(Saved data entries)
....................

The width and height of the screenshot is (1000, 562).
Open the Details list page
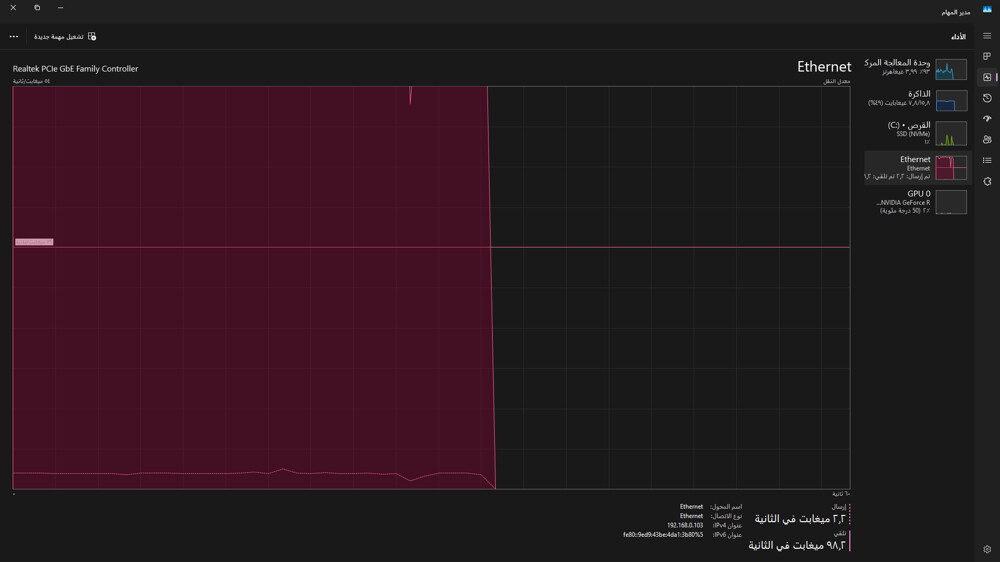pos(987,160)
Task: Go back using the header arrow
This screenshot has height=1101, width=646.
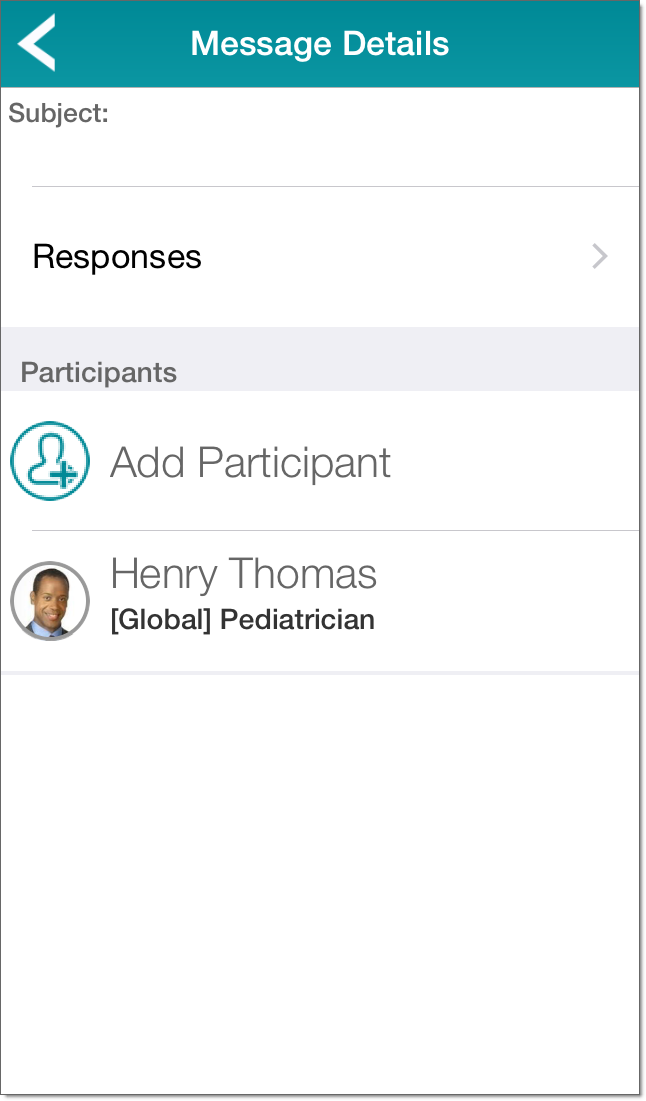Action: 37,43
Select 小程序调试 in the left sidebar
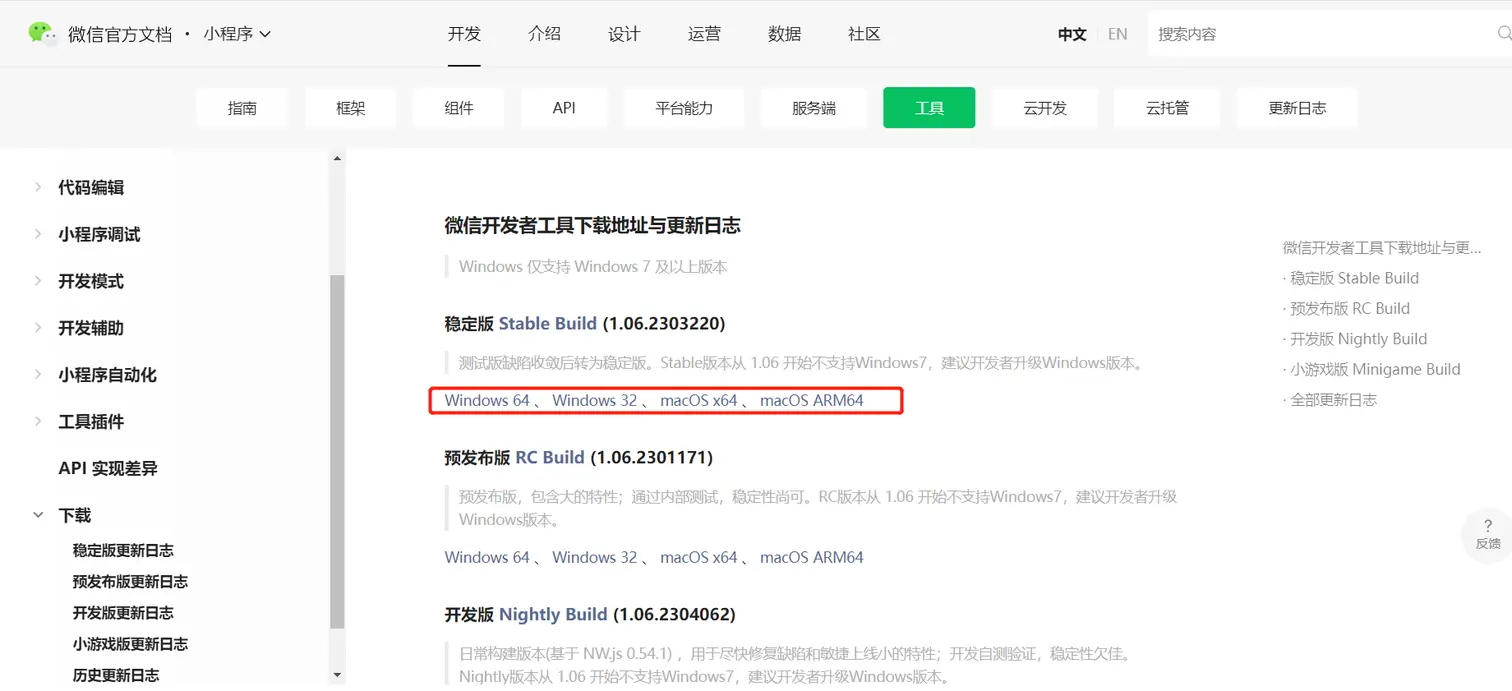 tap(100, 234)
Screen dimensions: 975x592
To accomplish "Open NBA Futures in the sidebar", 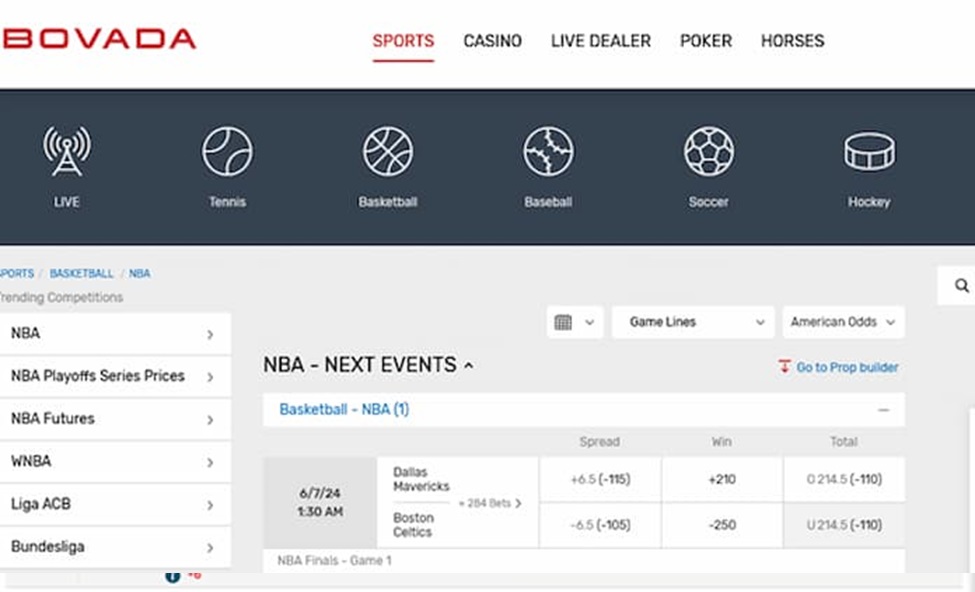I will point(115,419).
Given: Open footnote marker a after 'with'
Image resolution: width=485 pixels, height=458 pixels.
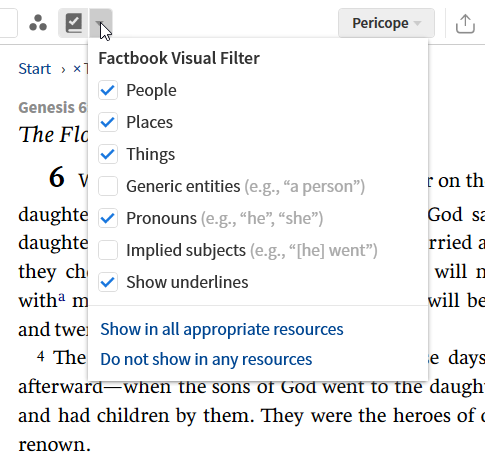Looking at the screenshot, I should (x=62, y=297).
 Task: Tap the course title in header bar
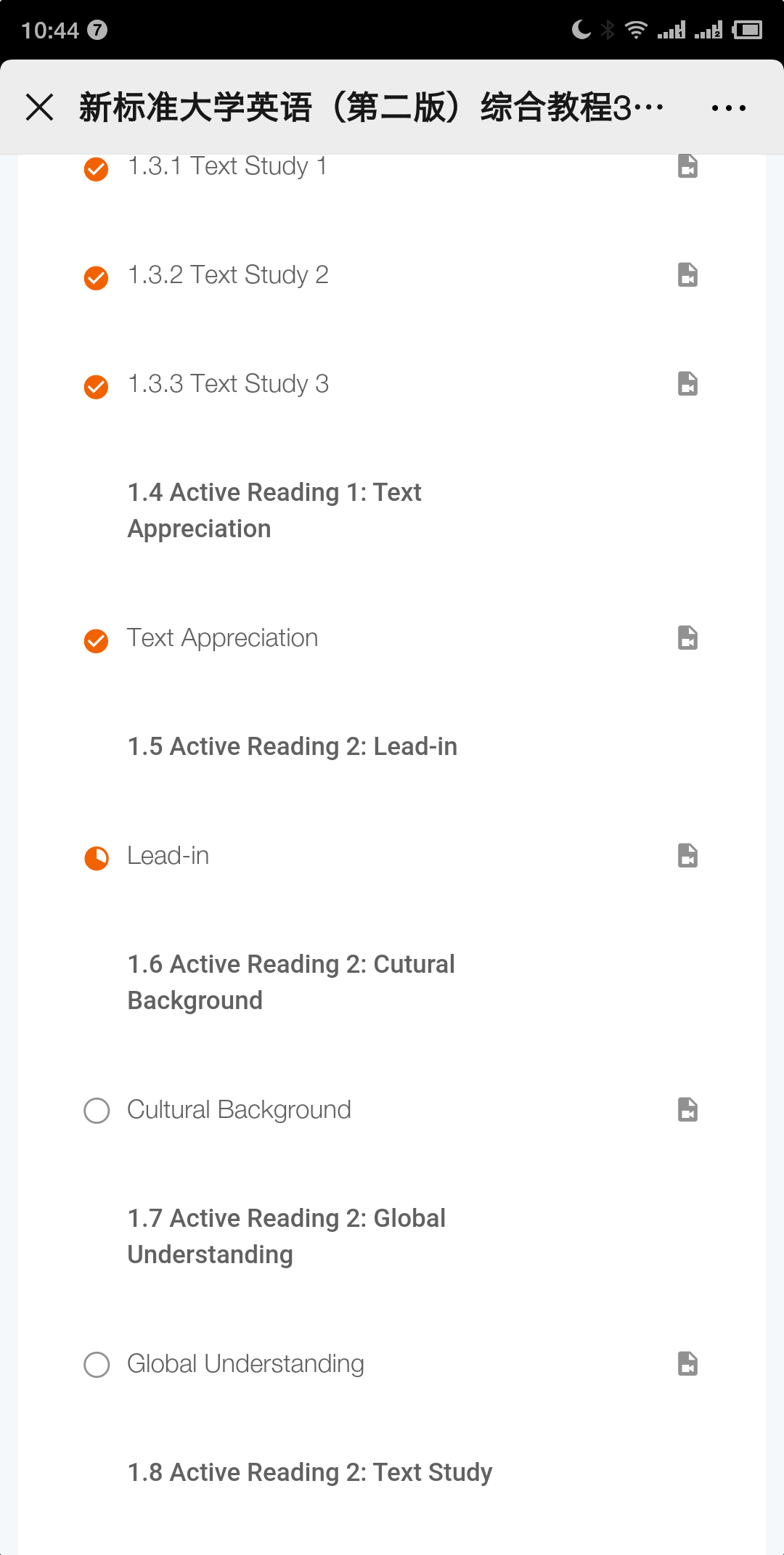[x=370, y=108]
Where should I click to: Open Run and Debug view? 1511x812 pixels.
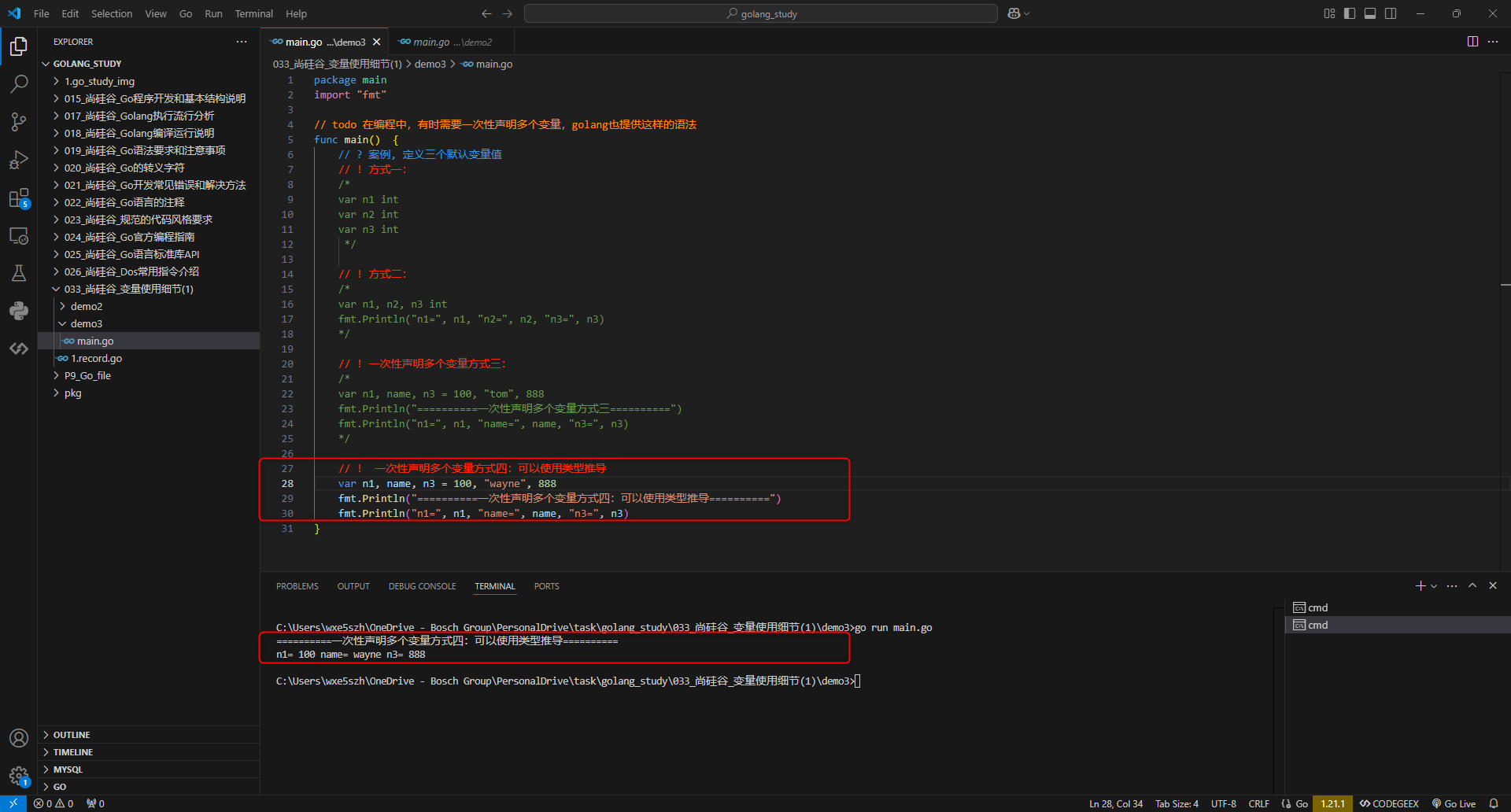pyautogui.click(x=19, y=160)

....................

**ACTIVITY:**
Would you please copy, exactly and only, the lines from the one with "Given: Open footnote marker a after 'with'" through the end of the entries above, skipping every picture?

**RESPONSE TO THE TASK:**
Given: Open footnote marker a after 'with'
Image resolution: width=485 pixels, height=458 pixels.
Looking at the screenshot, I should (x=62, y=297).
 Task: Tap the course title in header bar
[x=370, y=108]
Where should I click to: Open Run and Debug view? 1511x812 pixels.
pyautogui.click(x=19, y=160)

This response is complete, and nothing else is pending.